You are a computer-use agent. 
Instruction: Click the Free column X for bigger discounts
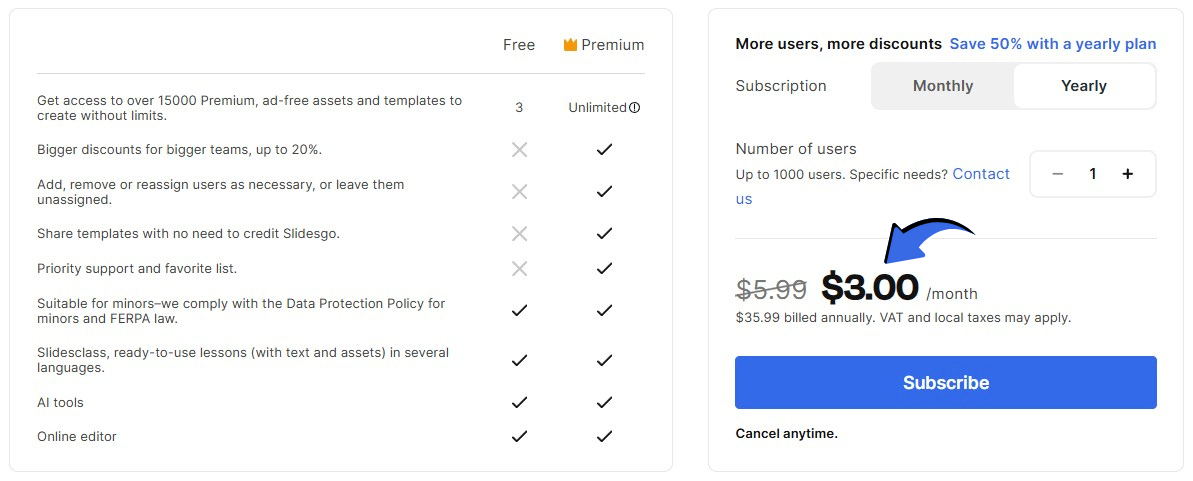pyautogui.click(x=519, y=150)
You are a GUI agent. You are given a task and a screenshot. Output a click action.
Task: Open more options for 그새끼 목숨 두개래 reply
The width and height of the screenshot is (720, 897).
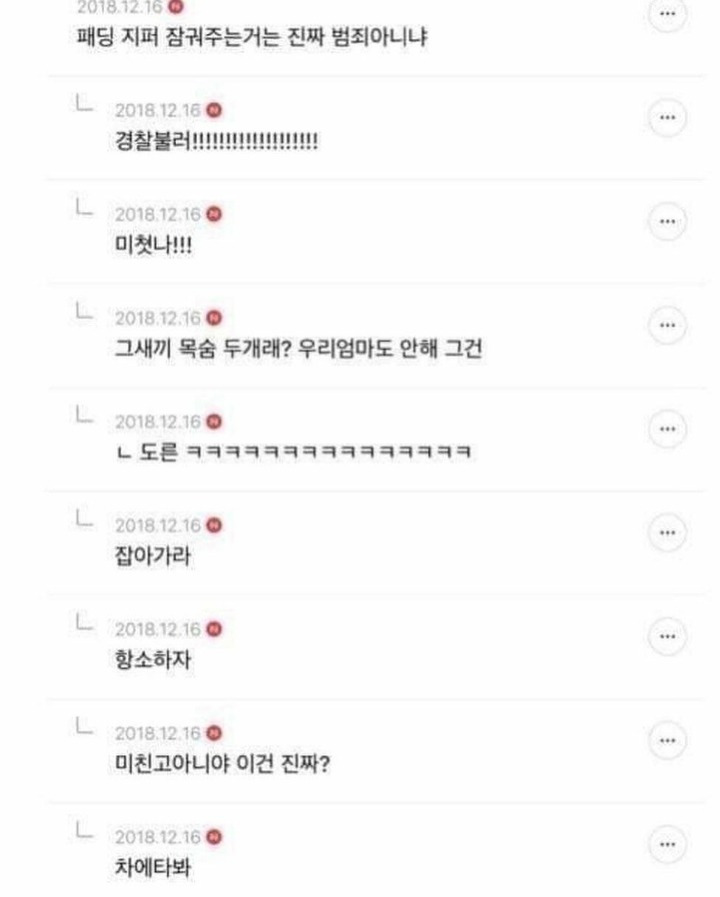(x=667, y=326)
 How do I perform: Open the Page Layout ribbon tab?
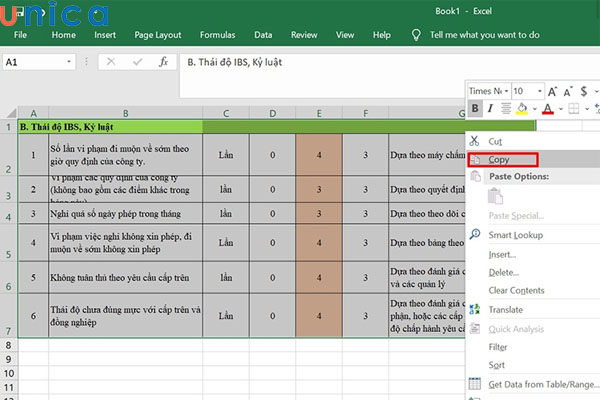click(158, 35)
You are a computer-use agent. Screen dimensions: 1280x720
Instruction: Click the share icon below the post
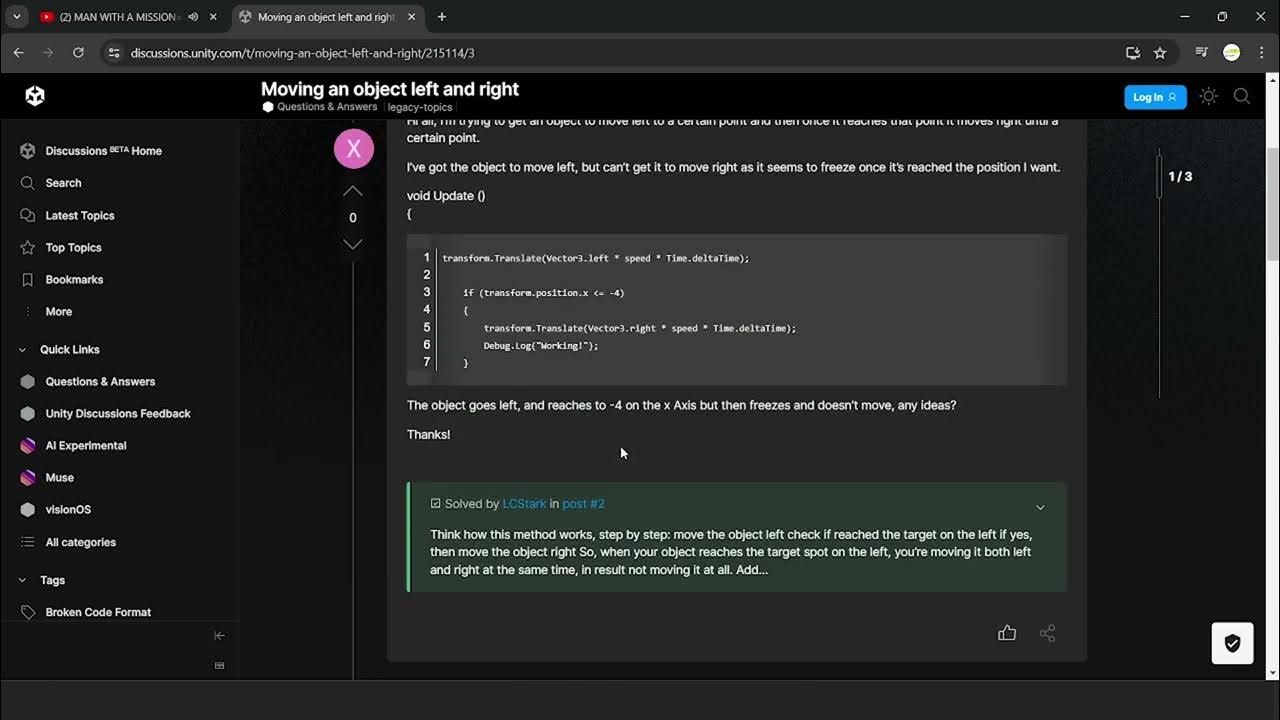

---

Rewrite all the rows above in full, including each request, and shift every coordinate in the answers by adding 124 to it. Leave the pictures out.

You are a computer-use agent. 
Instruction: Click the Free column X for bigger discounts
pyautogui.click(x=643, y=274)
You are a GUI agent. You are given a task and a screenshot. Output a click action.
Task: Open more options for 그새끼 목숨 두개래 reply
The width and height of the screenshot is (720, 897).
(x=791, y=450)
 How do I perform: Open the Page Layout ribbon tab?
click(282, 159)
You are a computer-use agent. Screen dimensions: 1280x720
Instruction: Click the share icon below the post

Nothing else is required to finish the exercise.